**INPUT FOR THIS TASK**

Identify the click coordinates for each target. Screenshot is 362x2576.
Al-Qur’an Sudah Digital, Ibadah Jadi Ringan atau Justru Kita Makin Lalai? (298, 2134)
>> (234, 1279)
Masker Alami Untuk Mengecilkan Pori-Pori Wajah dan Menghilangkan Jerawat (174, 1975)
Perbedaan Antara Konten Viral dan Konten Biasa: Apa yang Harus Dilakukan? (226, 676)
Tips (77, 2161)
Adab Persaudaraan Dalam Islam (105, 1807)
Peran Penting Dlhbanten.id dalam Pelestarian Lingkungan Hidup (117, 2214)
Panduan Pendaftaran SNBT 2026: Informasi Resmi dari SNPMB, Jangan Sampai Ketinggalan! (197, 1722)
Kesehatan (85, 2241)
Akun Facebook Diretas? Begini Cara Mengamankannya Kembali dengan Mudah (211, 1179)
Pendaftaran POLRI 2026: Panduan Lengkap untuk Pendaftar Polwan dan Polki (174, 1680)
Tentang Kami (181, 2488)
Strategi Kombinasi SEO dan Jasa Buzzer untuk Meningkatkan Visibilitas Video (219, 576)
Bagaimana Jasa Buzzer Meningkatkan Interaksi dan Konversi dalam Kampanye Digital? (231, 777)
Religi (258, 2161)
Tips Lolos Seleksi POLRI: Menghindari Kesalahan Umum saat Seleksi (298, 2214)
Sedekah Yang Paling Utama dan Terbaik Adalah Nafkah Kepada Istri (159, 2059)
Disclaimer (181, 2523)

**REQUIREMENT**
Please repeat the lines above exactly, beginning with the line that contains "Religi (258, 2161)" and ending with the final one.

**ANSWER BELOW**
Religi (258, 2161)
Tips Lolos Seleksi POLRI: Menghindari Kesalahan Umum saat Seleksi (298, 2214)
Sedekah Yang Paling Utama dan Terbaik Adalah Nafkah Kepada Istri (159, 2059)
Disclaimer (181, 2523)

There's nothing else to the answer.